Teach me about electronic circuitry (Is that what it's called?)

Capacitators, Multimeters, soldering, all interesting but I know nothing about it and I want to learn.

What are the basics about electronic construction (maybe that’s what its called…) I understand that I am not about to take five minutes, read a website and build a television internally but I’d like a start.

I’ve looked at schematics… how do I read them? What do the symbols mean?

Finally, how long did it take YOU to feel comfortable enough in understanding circuitry?

Radio Shack used to have some beginning books. They weren’t that great IMHO but they were ok. You can probably find some similar books at your local library. You can also google “electronics tutorial”. As with all things on the net, some are better than others, but there are definately quite a few out there.

Once you get a little more advanced, you’ll want to get a copy of “The Art of Electronics” by Horowitz and Hill. This is by far the best single book I’ve seen on electronics, but it’s a bit over the head of a complete beginner.

It doesn’t take very long before you can follow someone else’s schematic and build something. You could probably be building something by the end of the week as long as you follow someone else’s schematic. If you want to design your own things this of course takes a lot longer.

The main trick to soldering is that you heat the part, not the solder. Heat the connection up and let the solder flow onto it, otherwise you can end up with a “cold solder joint” which isn’t a very good connection and will likely fail. One way to get some practice is buy a cheap piece of electronics at a yard sale and rip it apart. Un-solder parts and solder them back in, until you get to the point where you feel comfortable. If you paid $2 for the thing you won’t feel bad if it doesn’t work when you are done.

If you get stuck or don’t understand something or just want some advice, drop me an e-mail. Or, just post on here. There are a lot of us EE’s on the dope.

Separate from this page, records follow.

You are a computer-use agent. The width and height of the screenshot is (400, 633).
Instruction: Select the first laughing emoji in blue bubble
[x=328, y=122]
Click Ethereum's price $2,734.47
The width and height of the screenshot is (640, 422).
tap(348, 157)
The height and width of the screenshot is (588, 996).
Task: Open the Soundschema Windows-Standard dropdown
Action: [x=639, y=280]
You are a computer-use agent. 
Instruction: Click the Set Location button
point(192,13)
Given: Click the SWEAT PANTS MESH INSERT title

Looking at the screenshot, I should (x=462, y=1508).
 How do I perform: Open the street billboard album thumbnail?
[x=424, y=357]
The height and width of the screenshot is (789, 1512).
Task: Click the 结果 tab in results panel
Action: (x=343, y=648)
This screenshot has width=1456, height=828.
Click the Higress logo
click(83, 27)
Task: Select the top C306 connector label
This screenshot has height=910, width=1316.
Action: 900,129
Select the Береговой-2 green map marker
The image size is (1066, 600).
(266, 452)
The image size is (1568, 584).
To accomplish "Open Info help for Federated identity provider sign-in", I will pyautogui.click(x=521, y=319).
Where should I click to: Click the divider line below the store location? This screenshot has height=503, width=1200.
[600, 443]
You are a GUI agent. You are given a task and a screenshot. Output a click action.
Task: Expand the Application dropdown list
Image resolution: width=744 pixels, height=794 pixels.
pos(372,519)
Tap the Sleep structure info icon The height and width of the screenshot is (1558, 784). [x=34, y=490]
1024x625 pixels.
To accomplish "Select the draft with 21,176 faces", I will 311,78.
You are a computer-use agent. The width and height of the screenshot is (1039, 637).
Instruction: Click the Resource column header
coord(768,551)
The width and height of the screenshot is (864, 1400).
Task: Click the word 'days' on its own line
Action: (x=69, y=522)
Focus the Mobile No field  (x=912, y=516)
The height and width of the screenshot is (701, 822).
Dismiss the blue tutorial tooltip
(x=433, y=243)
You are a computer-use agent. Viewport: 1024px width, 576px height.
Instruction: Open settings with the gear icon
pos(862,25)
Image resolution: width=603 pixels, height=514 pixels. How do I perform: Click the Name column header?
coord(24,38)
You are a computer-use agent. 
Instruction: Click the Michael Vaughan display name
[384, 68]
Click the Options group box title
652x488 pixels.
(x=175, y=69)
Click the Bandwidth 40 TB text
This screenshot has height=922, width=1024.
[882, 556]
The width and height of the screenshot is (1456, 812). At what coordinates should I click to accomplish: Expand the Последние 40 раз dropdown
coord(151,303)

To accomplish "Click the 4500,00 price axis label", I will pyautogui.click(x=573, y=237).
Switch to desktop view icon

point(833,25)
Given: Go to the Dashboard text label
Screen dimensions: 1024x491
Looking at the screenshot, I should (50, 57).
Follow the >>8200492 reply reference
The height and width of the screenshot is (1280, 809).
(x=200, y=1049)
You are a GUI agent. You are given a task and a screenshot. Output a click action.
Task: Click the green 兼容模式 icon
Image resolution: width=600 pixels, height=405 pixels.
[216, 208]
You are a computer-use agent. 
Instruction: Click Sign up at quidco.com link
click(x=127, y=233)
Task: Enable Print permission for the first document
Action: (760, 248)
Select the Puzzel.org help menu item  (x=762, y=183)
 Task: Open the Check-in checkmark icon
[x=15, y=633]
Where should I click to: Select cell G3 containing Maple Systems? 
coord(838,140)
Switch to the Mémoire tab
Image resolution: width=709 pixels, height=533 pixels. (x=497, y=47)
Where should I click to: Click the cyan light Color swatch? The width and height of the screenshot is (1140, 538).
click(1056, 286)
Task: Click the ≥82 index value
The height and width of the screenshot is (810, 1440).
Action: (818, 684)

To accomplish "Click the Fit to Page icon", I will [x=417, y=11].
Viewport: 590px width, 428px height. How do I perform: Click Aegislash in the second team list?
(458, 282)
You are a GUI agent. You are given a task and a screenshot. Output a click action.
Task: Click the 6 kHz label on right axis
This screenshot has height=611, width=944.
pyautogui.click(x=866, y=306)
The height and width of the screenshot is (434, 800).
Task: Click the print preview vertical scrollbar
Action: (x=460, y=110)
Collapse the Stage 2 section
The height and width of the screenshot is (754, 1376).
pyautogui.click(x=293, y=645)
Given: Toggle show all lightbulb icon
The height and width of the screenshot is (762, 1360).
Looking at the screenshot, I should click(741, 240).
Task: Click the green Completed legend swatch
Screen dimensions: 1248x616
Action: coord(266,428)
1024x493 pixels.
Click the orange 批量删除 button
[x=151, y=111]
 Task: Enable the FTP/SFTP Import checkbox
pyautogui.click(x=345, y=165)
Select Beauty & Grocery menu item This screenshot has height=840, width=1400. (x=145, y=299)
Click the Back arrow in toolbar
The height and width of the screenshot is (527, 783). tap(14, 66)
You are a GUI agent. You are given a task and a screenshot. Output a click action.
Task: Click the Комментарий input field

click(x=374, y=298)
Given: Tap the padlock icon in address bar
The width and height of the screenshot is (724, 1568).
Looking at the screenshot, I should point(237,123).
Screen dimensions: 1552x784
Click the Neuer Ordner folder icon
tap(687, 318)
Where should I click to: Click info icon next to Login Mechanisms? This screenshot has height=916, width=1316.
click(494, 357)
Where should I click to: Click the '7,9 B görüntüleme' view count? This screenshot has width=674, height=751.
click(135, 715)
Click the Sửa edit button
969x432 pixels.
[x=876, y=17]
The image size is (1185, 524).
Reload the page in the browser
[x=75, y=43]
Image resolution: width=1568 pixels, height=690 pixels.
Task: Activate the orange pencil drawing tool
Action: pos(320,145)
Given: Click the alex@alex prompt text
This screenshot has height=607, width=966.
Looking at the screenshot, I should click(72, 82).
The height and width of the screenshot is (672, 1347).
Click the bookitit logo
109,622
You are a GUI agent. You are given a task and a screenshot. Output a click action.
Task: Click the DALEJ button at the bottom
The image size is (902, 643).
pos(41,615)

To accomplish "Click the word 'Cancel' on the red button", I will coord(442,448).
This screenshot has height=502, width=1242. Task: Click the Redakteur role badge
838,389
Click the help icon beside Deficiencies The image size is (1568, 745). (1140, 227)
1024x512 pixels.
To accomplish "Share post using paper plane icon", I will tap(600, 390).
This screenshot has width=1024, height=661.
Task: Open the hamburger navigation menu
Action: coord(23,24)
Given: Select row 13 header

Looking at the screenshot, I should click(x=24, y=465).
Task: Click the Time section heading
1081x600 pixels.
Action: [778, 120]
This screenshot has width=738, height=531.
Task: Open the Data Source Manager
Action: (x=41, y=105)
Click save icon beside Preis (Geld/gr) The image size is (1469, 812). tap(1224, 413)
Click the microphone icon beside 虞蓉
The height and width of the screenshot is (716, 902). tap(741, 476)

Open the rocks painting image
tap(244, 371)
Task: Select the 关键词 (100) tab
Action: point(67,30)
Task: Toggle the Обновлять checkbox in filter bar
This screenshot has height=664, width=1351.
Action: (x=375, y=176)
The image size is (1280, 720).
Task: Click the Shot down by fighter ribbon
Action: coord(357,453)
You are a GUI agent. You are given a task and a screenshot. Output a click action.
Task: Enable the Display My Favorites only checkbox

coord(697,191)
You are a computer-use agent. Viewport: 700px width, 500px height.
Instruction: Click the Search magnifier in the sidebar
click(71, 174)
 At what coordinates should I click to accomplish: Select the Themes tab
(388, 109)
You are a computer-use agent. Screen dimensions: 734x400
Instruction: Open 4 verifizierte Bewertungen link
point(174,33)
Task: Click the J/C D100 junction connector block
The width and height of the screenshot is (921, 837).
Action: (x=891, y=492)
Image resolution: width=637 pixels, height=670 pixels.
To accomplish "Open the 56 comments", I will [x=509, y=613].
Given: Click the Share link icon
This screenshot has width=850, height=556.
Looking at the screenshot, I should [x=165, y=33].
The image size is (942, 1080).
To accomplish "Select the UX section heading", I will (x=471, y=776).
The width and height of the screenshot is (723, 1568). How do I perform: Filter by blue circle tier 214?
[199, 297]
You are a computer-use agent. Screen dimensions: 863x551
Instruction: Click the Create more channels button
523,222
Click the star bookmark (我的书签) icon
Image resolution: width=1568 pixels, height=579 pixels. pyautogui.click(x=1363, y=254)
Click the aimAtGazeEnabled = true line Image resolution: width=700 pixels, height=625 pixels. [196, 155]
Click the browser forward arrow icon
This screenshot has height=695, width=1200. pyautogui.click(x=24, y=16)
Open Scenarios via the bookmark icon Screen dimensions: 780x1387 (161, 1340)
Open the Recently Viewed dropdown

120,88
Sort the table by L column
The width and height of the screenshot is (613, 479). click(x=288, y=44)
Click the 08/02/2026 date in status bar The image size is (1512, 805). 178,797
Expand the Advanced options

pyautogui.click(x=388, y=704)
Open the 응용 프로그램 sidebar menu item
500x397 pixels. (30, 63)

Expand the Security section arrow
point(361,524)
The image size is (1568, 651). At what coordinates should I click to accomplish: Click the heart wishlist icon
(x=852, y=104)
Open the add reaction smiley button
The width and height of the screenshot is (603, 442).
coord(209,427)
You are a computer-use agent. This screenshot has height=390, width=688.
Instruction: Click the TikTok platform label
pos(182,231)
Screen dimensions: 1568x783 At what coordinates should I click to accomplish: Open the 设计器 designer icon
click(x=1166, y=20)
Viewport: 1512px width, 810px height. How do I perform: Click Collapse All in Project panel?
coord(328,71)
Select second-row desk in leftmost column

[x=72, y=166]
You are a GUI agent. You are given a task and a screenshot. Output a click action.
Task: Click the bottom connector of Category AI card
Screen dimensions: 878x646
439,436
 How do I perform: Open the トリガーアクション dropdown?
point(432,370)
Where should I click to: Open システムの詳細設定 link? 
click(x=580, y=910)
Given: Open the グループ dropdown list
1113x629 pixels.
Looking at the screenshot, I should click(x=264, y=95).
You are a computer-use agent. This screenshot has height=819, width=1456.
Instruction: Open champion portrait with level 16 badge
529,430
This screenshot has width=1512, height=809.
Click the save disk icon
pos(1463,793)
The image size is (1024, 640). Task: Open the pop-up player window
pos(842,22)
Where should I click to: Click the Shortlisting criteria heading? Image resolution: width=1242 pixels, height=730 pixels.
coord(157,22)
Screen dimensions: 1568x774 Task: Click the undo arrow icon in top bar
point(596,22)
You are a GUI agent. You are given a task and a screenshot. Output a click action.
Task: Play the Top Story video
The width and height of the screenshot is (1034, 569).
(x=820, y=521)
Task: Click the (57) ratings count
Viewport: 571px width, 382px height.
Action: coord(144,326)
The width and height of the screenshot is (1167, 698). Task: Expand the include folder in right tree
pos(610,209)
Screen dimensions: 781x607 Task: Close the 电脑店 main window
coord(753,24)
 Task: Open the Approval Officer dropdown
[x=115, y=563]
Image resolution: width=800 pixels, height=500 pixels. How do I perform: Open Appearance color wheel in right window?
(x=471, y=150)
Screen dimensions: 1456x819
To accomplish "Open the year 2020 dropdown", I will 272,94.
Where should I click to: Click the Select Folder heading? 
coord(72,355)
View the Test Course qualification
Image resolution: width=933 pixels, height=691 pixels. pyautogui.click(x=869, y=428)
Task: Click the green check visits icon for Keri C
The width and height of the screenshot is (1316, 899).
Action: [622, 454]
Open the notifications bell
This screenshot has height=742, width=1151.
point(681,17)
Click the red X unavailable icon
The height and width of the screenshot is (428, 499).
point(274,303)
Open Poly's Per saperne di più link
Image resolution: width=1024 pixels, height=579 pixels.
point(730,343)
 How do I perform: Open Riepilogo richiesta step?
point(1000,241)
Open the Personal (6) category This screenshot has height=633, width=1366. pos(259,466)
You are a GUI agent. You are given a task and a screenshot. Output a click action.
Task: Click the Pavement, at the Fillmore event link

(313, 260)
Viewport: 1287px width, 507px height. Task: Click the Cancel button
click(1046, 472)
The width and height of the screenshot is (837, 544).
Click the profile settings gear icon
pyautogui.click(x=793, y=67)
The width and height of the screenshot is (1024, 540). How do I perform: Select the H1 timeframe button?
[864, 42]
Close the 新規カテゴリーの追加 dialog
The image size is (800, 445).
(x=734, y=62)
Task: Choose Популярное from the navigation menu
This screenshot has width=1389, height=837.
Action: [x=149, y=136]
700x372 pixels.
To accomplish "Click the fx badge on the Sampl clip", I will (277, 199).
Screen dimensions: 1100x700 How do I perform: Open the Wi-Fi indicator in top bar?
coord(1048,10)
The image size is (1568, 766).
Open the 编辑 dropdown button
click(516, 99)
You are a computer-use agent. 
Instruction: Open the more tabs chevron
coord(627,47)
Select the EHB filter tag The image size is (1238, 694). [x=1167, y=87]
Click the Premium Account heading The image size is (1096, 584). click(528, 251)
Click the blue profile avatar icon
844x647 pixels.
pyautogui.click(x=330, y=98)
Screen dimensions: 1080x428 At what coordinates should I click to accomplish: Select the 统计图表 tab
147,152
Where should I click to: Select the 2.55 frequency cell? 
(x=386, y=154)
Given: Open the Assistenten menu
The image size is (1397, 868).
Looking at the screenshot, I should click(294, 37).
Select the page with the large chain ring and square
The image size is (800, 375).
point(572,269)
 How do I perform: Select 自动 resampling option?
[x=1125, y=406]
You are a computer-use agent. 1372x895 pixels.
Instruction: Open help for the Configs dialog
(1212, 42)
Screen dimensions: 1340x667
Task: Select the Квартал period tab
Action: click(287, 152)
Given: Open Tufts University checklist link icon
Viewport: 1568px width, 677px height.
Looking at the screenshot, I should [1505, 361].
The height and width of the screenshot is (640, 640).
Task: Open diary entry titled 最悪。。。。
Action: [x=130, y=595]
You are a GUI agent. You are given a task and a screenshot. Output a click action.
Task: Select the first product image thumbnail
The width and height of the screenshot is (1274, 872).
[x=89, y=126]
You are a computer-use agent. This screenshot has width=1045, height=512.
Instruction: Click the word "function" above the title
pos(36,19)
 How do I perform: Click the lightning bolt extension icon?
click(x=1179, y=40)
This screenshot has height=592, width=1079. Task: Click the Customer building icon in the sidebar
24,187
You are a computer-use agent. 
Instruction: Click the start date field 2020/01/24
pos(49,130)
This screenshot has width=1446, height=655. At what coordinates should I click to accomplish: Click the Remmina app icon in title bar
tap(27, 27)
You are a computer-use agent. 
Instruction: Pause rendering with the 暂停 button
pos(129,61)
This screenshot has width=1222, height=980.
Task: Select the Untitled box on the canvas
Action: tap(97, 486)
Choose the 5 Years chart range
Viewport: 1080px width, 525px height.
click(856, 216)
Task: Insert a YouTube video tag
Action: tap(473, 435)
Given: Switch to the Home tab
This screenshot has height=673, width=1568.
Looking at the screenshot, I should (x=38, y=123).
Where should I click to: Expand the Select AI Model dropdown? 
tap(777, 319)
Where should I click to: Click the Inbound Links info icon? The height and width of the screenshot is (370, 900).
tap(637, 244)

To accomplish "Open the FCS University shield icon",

The main passive components are resistors, capacitors, and inductors (aka coils). The next level of complexity is basic semiconductor components: diodes and simple bias junction transistors (BJTs). From there, things can get pretty tricky to include op-amps, FETs, and other ICs. This isn’t even considereing the vast world of digital components like the range of logic gates (AND, OR, NOR, etc) and digital ICs. Most modern circuits are a combination of analog and digital circuits and often have microcontrollers or PICs acting as a sort of brain.

You have to start with the basics, though. I like the route I took: Take the introductory electronics course at your local community college. I did, then took the next course, then the next and basically launched my electrical engineering career.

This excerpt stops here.